V. I.   Lenin

The Split in the Union of Russian Social-Democrats Abroad

Written: Written not later than December 8, 1900
Published: Published in December 1900 in Iskra, No. 1. Published according to the Iskra text.
Source: Lenin Collected Works, Progress Publishers, 1964, Moscow, Volume 4, pages 378-379.
Transcription\Markup: R. Cymbala and D. Walters
Public Domain: Lenin Internet Archive (2003). You may freely copy, distribute, display and perform this work; as well as make derivative and commercial works. Please credit “Marxists Internet Archive” as your source.README


In the spring of this year, there took place in Switzerland a conference of the members of the Union of Russian Social-Democrats Abroad which resulted in a split. The minority, led by the Emancipation of Labour group, which had found ed the Union Abroad and which until the autumn of 1898 had edited the Union publications, formed a separate organisation under the name of the Russian Revolutionary Organisation Sotsial-Demokrat. The majority, including the Editorial Board of Rabocheye Dyelo, continues to call itself the Union. The congress of Russian Social-Democrats in the spring of 1898, which formed the Russian Social-Democratic Labour Party, recognised the Union as the representative of our Party abroad. How must we regard the question of representation now that the Union has split? We shall not go into detail concerning the causes of the split; we shall observe merely that the widespread and serious accusation that Plekhanov has seized the Union’s printing-press is not true. In reality, the manager of the printing-press had refused to turn it over entirely to only one part of the split Union, and the two parties soon divided the printing establishment between them. The most important thing, from our point of view, is the fact that Rabocheye Dyelo was in the wrong in this controversy; it erroneously denied the existence of an “economist” trend; it advocated the wrong tactics of ignoring the extremism of this trend and of refraining from combating it openly.

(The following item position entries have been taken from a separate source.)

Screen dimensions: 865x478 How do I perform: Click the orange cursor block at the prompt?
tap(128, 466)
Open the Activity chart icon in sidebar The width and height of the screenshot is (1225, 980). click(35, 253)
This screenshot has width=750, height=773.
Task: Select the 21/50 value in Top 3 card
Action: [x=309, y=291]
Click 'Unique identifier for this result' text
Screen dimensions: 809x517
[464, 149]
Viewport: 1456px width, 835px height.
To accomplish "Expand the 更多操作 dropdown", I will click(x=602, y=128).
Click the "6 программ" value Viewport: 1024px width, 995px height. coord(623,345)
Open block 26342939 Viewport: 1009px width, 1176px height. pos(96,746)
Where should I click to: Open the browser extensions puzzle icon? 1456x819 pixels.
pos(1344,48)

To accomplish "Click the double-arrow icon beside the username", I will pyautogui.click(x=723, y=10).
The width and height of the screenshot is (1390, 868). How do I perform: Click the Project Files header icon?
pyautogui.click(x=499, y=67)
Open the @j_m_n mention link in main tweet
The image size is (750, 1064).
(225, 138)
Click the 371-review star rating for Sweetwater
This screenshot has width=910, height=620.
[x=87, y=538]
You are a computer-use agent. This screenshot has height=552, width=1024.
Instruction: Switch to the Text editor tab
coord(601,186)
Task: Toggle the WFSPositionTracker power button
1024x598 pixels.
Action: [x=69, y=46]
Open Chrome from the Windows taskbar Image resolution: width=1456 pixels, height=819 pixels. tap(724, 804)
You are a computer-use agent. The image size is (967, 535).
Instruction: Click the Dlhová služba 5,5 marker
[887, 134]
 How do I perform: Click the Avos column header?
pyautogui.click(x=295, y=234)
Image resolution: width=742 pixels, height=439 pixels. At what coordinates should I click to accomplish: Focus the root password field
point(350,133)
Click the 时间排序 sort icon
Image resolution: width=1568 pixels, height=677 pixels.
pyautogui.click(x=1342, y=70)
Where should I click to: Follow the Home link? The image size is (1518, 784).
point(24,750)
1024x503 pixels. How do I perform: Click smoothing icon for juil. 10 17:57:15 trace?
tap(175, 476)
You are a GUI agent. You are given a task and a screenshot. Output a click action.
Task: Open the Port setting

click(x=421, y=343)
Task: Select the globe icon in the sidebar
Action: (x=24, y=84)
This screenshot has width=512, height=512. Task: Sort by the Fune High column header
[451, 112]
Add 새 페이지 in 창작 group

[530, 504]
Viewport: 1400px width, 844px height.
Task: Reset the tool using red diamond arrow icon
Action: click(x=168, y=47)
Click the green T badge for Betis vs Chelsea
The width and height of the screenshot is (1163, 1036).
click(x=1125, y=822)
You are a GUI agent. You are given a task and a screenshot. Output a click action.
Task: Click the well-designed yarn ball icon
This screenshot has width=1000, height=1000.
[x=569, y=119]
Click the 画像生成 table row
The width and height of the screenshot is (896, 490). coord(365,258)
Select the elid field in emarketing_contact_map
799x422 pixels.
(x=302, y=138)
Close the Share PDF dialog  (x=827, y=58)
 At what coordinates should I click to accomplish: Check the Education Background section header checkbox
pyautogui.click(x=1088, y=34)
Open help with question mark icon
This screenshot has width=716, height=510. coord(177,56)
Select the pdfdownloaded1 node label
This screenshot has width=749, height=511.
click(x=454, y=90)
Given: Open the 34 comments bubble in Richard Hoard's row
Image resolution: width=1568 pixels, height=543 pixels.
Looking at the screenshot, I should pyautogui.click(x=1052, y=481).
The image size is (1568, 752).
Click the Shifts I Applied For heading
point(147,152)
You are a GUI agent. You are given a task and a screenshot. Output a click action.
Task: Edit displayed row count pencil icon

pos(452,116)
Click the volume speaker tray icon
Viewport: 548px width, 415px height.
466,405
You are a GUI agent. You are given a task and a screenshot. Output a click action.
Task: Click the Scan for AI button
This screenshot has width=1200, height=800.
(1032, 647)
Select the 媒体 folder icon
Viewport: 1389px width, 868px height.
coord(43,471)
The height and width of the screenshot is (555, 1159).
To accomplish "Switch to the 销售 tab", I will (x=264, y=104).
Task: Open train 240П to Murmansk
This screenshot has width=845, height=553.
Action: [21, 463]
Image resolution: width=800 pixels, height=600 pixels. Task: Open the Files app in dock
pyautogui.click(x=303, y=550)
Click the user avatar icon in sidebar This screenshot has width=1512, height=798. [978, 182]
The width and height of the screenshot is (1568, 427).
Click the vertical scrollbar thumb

For this reason, while not denying the service which Rabocheye Dyelo has rendered in publishing literature and   organising its distribution, we refuse to recognise either section of the split organisation as the representative of our Party abroad. This question must remain open until our next Party congress. The official representatives of Russian Social-Democracy abroad at the present time are the Russian members of the permanent international Committee set up in Paris by the International Socialist Congress in the autumn of this year.[1] Russia has two representatives on this Committee: G. V. Plekhanov and B. Krichevsky (one of the editors of Rabocheye Dyelo). Until the two groups of Russian Social-Democracy become reconciled or come to an agreement, we intend to conduct all our business pertaining to the representation of Russia with G. V. Plekhanov. Finally, we must express our opinion on the question of whom we desire to see as the Russian secretary of the permanent international Committee. At the present time, when under the cloak of the “criticism of Marxism,” attempts are being made to corrupt Social-Democracy by bourgeois ideology and by a meek and mild policy towards an enemy armed to the teeth (the bourgeois governments), it is especially necessary to have at this responsible post a man able to stand against the tide and to speak with influence against ideological wavering. For this reason, as well as for those stated above, we cast our vote for G. V. Plekhanov.


[1] The Fifth International Socialist Congress of the Second International was held from September 10 to September 14 (23-27, New Style), 1900, in Paris. The Russian delegation consisted of 23 members. Among its other decisions the Congress acted to establish a standing International Socialist Bureau composed of representatives of the socialist parties of all countries, its secretariat to be in Brussels.